Aim:
Rewrite everything from the start of the entries down through the line containing "click(542, 35)", switching "pink" to "blue" and keeping all else the same. Leave out the pictures.
## START Supplied entries
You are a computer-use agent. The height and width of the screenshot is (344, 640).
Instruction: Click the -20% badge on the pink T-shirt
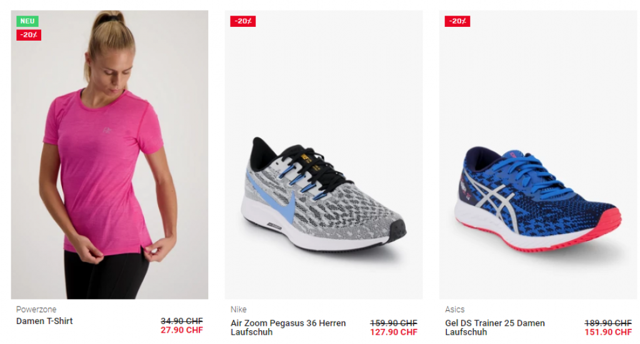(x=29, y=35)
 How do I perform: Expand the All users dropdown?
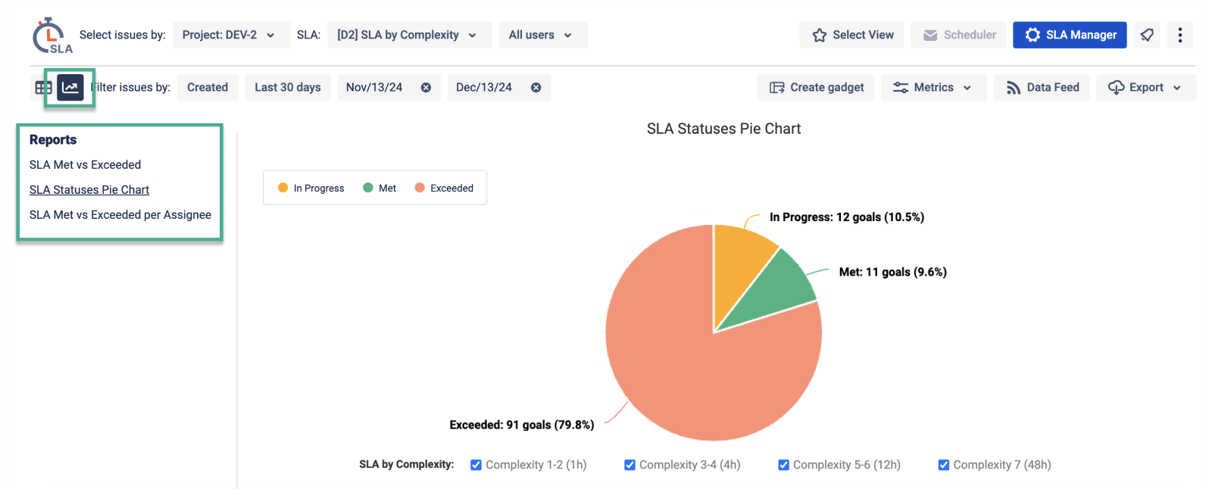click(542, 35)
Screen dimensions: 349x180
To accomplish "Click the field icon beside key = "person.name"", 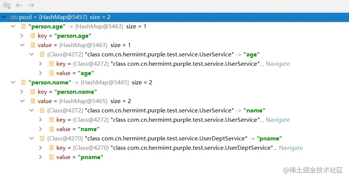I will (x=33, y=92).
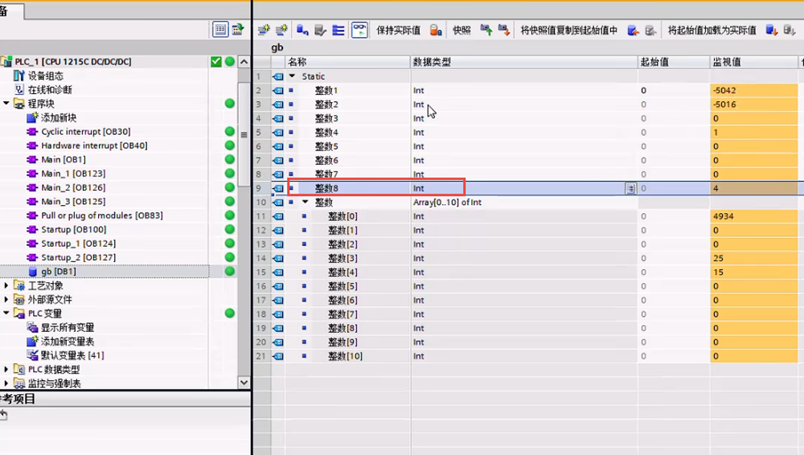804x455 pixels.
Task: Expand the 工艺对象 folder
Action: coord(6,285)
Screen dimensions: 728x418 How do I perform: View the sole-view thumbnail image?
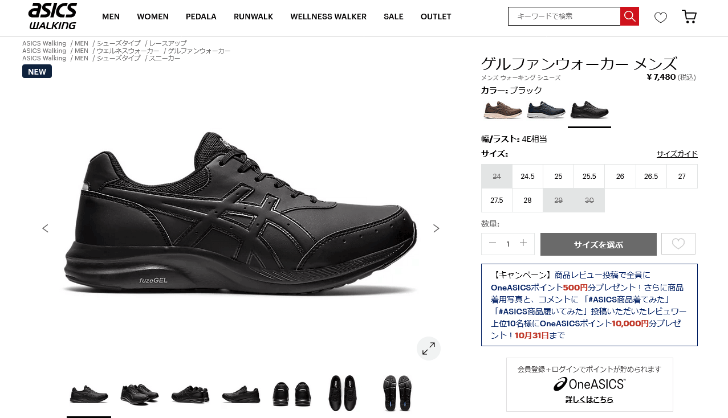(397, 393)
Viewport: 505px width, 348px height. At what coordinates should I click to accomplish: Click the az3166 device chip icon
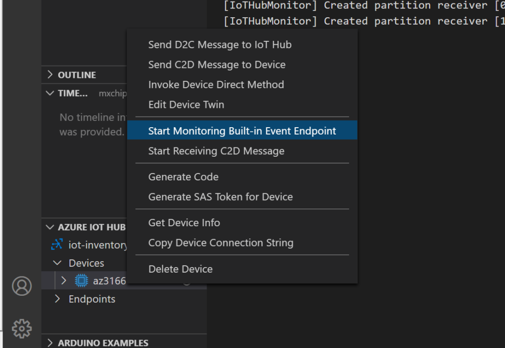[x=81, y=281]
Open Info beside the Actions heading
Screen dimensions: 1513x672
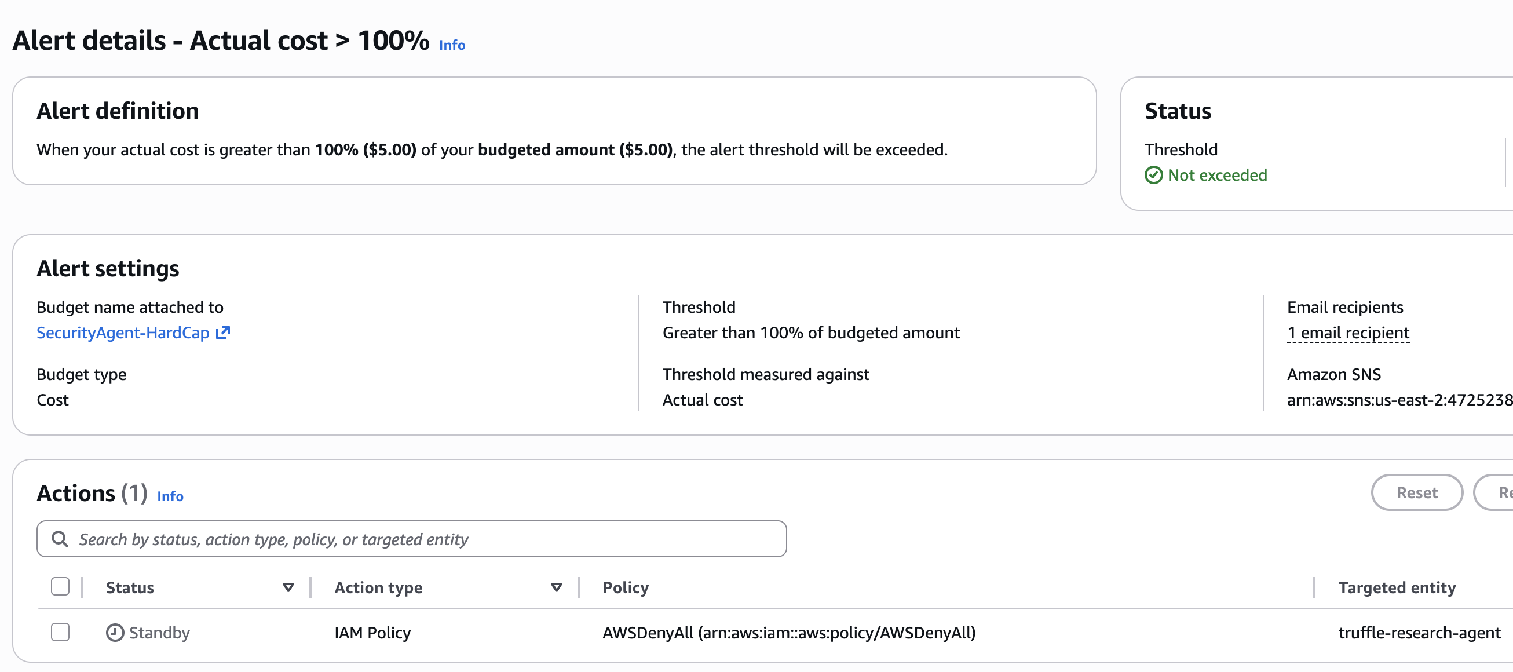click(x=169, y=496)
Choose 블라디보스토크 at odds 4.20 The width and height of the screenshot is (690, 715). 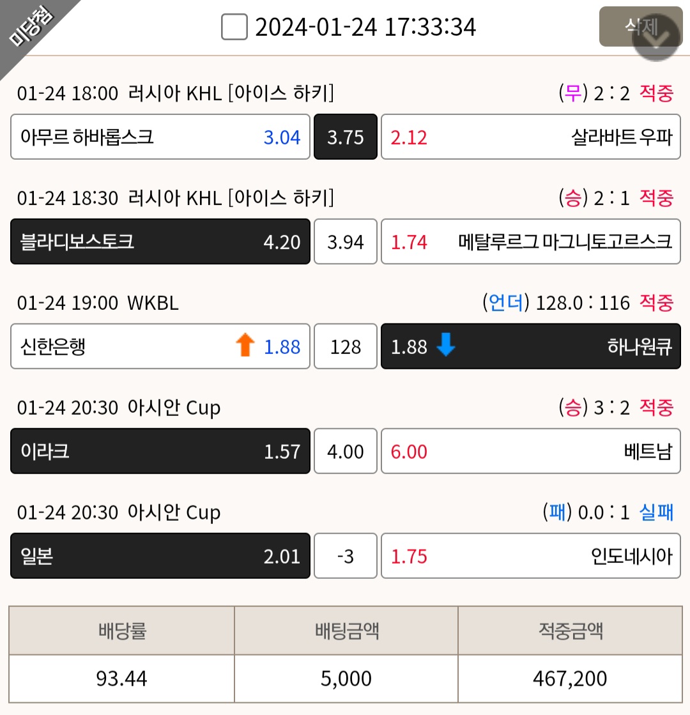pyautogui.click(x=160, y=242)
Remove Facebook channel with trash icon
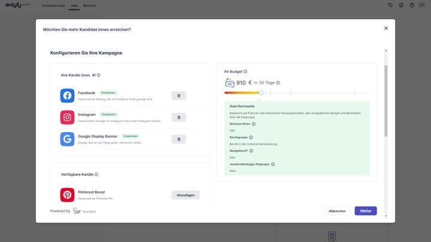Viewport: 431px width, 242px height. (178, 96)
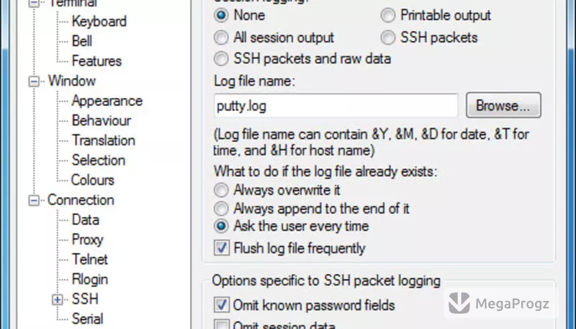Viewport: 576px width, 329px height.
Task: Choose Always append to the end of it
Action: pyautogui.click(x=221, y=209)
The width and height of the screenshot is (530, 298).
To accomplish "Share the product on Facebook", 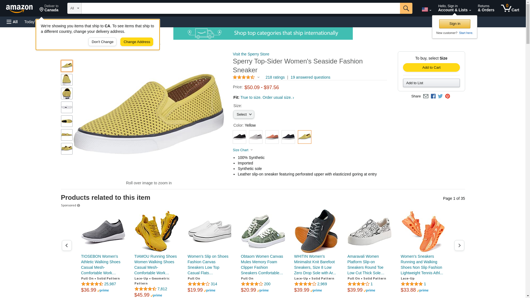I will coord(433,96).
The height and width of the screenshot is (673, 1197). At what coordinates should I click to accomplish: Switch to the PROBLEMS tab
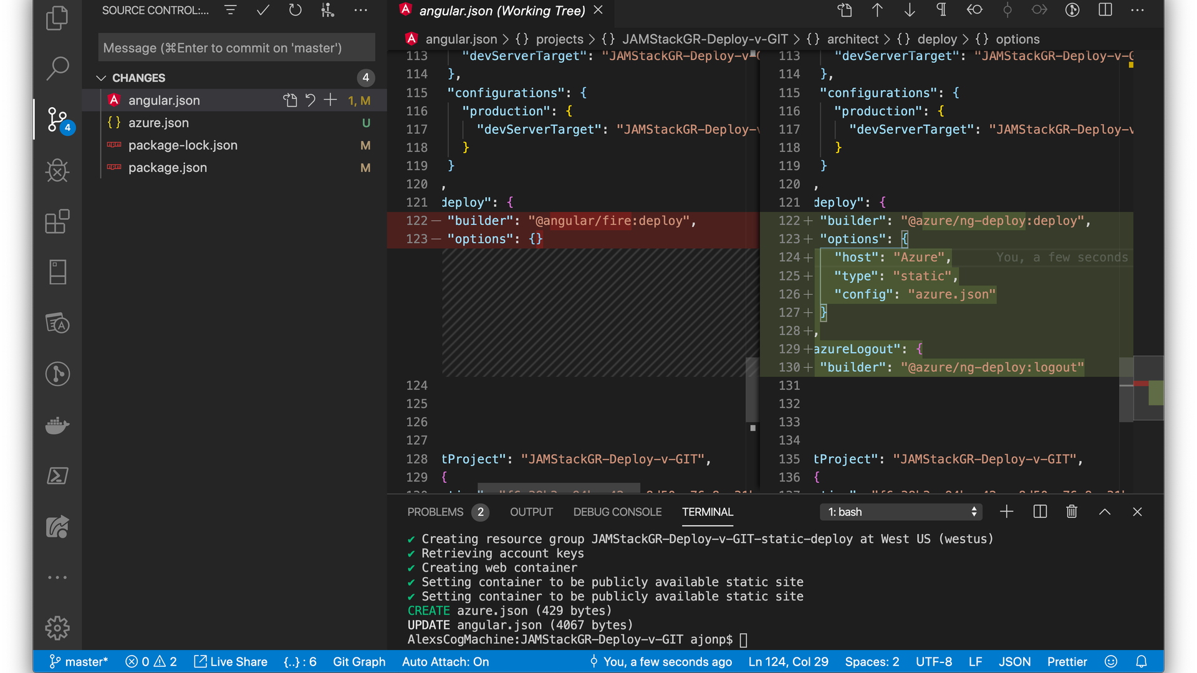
## END Supplied entries
Written solution:
You are a computer-use agent. The height and width of the screenshot is (344, 640).
Instruction: Click the -20% badge on the blue T-shirt
(x=29, y=35)
 How do I perform: Expand the All users dropdown?
click(542, 35)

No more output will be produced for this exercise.